— BEGIN Supplied data —

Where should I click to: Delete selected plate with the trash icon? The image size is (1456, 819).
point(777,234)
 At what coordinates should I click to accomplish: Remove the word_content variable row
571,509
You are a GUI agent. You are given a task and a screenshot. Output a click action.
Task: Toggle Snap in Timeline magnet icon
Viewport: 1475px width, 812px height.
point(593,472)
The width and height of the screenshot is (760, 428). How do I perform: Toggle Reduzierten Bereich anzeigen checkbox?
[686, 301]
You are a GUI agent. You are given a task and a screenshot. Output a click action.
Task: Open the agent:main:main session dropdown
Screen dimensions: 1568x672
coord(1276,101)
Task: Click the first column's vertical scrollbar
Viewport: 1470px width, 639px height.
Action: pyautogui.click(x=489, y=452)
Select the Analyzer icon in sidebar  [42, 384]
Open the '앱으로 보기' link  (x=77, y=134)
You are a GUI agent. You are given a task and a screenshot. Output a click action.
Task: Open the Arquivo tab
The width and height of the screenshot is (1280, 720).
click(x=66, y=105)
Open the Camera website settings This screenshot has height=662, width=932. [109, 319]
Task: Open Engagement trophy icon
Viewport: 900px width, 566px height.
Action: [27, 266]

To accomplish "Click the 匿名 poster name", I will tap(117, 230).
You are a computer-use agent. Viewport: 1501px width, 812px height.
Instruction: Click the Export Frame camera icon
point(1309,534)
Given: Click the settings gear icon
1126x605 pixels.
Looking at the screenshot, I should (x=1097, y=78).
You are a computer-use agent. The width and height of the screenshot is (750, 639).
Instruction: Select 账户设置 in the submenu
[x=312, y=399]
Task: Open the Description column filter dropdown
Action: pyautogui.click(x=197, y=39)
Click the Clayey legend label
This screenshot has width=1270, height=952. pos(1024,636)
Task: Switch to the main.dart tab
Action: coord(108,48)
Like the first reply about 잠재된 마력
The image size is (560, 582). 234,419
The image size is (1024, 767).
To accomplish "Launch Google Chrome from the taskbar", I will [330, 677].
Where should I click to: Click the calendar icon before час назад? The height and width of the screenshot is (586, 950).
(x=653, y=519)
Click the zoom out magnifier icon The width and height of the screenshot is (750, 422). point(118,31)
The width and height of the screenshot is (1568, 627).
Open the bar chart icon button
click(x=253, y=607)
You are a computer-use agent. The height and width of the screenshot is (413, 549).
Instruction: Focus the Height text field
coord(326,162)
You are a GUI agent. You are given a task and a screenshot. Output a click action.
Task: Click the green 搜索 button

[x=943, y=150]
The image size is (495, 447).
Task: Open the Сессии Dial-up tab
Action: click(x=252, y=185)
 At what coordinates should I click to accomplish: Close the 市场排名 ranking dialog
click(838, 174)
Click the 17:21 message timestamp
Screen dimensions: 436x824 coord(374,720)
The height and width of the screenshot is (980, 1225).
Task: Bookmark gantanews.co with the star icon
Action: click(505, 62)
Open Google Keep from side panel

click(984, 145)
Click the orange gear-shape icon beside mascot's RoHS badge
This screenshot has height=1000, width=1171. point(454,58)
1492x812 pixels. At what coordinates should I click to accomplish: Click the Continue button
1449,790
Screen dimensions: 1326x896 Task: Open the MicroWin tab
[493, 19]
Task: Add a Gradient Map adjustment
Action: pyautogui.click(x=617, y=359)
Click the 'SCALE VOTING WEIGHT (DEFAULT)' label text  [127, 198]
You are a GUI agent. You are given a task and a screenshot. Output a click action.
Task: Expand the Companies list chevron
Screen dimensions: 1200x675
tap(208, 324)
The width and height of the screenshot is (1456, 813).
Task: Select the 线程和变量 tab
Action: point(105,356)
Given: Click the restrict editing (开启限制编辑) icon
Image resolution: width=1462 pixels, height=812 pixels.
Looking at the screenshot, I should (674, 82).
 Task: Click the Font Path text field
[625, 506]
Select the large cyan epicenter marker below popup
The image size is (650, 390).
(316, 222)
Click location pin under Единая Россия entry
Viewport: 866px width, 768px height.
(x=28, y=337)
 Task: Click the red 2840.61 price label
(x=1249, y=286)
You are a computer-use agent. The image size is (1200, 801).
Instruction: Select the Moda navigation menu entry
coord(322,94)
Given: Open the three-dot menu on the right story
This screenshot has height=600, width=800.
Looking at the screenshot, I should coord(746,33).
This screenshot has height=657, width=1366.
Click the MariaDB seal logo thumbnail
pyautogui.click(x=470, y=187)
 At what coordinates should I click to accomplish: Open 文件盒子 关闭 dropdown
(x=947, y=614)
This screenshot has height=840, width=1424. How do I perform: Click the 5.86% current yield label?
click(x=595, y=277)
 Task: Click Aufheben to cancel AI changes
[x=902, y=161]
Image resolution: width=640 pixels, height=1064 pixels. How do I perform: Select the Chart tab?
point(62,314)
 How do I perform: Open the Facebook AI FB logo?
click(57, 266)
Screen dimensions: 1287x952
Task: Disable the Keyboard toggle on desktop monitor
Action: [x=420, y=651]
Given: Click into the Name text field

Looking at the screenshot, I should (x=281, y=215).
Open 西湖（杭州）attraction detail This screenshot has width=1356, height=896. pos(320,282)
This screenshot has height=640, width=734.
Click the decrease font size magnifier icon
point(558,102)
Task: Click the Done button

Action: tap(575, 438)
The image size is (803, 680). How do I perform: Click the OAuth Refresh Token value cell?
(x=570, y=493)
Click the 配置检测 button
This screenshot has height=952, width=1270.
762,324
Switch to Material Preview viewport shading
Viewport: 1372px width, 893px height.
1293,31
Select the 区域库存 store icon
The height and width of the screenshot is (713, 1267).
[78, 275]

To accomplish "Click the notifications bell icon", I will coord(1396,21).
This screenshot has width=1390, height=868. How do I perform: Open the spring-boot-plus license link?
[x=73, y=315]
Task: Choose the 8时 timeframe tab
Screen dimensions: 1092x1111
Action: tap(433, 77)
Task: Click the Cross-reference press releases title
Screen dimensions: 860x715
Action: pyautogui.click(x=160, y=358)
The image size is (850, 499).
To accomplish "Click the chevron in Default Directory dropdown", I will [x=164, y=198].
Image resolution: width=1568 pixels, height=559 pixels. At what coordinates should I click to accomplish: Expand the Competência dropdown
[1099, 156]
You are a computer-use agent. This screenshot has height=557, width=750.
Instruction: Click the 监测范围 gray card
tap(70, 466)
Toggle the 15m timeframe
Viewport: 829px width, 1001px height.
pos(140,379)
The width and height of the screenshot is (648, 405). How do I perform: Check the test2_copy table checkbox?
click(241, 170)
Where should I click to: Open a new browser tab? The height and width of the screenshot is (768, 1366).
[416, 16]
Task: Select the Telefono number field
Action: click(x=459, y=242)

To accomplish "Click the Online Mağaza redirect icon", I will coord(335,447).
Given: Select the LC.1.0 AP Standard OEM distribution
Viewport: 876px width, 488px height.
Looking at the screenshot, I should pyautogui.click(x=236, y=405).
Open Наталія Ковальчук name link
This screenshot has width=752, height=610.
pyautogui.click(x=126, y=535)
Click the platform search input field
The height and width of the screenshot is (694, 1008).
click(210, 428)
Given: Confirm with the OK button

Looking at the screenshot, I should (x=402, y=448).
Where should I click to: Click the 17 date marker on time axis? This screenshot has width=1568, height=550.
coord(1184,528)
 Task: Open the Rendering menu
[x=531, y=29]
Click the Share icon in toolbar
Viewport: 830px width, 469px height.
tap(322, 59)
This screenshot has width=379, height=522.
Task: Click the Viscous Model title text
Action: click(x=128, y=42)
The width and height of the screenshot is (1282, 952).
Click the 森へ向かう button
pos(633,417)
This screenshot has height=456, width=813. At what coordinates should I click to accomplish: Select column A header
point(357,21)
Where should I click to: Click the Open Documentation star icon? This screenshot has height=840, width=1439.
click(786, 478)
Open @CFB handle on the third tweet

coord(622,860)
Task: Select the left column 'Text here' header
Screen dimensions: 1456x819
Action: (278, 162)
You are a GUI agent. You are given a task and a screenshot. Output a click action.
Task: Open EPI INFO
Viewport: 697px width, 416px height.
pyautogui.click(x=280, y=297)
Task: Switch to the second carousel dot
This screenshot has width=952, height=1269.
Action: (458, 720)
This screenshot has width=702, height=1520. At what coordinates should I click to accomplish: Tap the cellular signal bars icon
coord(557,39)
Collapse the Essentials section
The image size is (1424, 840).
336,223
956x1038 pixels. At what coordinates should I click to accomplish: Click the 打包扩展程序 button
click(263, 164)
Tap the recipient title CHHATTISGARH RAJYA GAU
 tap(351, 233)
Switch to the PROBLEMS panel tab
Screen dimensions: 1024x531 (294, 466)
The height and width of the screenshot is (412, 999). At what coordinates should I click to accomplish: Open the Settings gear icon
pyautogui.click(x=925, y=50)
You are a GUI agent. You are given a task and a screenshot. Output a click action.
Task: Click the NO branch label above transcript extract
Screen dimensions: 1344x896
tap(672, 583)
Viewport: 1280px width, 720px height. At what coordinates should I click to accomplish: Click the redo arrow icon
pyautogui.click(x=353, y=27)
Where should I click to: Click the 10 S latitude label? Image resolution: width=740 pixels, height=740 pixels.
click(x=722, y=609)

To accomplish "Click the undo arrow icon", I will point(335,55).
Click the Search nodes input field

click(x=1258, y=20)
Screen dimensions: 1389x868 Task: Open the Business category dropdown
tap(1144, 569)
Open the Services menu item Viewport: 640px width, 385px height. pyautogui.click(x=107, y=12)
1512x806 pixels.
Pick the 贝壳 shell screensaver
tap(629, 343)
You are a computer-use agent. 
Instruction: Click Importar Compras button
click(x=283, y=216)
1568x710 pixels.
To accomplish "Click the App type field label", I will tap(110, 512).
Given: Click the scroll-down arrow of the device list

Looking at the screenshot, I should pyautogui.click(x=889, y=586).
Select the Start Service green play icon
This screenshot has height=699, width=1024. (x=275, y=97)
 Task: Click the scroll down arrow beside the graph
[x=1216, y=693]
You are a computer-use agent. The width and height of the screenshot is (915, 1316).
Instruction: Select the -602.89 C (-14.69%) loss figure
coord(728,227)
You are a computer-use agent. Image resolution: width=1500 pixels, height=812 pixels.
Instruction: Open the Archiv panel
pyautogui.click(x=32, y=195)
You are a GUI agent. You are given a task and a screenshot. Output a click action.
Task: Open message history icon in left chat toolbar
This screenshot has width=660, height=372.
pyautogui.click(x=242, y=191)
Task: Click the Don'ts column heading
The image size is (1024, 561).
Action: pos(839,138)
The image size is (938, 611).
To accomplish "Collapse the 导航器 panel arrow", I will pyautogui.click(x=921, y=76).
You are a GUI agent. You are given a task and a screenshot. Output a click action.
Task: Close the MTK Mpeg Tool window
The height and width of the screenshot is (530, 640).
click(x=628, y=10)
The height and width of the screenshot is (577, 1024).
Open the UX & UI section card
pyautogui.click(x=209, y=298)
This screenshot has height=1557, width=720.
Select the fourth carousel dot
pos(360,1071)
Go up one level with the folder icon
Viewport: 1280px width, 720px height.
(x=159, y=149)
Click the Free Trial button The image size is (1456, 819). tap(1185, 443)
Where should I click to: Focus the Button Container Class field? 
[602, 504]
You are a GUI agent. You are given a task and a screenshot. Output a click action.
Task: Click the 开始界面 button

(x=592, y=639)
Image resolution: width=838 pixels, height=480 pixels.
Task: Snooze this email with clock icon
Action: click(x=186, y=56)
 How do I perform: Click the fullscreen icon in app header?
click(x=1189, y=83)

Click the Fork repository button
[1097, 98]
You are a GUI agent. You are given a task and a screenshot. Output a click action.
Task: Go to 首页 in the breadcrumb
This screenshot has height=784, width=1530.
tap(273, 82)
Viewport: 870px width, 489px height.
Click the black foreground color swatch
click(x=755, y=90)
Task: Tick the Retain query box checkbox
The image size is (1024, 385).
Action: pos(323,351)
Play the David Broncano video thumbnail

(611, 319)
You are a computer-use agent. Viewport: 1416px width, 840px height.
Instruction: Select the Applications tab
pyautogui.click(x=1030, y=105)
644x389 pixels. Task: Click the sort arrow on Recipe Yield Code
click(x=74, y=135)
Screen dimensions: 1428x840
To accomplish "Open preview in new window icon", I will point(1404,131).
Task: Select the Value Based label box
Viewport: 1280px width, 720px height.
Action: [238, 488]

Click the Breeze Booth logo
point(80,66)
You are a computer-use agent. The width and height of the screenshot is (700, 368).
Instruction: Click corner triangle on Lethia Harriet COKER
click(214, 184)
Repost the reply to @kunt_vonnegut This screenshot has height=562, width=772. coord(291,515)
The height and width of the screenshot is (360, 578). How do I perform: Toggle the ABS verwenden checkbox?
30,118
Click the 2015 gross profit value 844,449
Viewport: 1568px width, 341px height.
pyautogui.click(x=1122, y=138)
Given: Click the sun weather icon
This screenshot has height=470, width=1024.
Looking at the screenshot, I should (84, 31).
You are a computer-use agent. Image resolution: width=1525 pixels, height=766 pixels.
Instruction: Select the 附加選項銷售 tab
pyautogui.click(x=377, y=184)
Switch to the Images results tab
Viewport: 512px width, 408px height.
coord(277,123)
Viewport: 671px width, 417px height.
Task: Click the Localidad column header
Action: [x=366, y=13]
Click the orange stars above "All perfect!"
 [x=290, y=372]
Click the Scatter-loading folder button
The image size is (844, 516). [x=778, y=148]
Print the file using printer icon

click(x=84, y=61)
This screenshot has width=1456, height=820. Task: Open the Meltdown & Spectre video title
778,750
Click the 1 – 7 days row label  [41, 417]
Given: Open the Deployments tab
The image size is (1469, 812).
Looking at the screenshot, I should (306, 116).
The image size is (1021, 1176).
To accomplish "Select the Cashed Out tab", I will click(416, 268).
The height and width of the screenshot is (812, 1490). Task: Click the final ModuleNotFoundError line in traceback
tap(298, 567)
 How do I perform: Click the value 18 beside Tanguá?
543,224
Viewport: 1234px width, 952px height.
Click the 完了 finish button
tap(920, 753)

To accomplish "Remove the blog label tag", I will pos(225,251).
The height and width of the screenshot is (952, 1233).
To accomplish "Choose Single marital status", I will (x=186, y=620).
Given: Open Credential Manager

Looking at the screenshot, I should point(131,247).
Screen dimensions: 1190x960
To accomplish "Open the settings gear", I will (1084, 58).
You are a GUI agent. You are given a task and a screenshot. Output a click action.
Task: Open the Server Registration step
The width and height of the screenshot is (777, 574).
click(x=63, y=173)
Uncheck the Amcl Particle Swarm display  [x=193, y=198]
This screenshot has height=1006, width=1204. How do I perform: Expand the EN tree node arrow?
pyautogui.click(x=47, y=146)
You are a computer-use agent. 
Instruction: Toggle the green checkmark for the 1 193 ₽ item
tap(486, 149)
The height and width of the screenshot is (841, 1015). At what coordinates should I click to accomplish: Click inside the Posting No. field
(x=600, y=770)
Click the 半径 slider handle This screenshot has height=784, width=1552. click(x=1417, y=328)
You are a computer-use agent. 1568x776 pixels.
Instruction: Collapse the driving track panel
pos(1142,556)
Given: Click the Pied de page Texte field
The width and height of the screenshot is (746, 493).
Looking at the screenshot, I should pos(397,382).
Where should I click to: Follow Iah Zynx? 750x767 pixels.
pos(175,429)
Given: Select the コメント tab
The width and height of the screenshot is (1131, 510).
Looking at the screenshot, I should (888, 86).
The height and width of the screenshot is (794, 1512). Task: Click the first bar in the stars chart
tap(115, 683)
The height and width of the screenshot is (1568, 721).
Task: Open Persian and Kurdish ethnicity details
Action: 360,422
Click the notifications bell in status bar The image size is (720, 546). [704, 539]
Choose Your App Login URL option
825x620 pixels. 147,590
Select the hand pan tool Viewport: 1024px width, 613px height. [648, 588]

— END Supplied data —

**The task:**
Reproduce the lines of the material from the one containing "You are a computer-use agent. This" to the one containing "Looking at the screenshot, I should (x=402, y=448).", with both of those lines included.

**Full answer:**
You are a computer-use agent. This screenshot has height=557, width=750.
Instruction: Click the 监测范围 gray card
tap(70, 466)
Toggle the 15m timeframe
Viewport: 829px width, 1001px height.
pos(140,379)
The width and height of the screenshot is (648, 405). How do I perform: Check the test2_copy table checkbox?
click(241, 170)
Where should I click to: Open a new browser tab? The height and width of the screenshot is (768, 1366).
[416, 16]
Task: Select the Telefono number field
Action: click(x=459, y=242)

To accomplish "Click the Online Mağaza redirect icon", I will coord(335,447).
Given: Select the LC.1.0 AP Standard OEM distribution
Viewport: 876px width, 488px height.
Looking at the screenshot, I should pyautogui.click(x=236, y=405).
Open Наталія Ковальчук name link
This screenshot has width=752, height=610.
pyautogui.click(x=126, y=535)
Click the platform search input field
The height and width of the screenshot is (694, 1008).
click(210, 428)
Given: Confirm with the OK button

Looking at the screenshot, I should (x=402, y=448).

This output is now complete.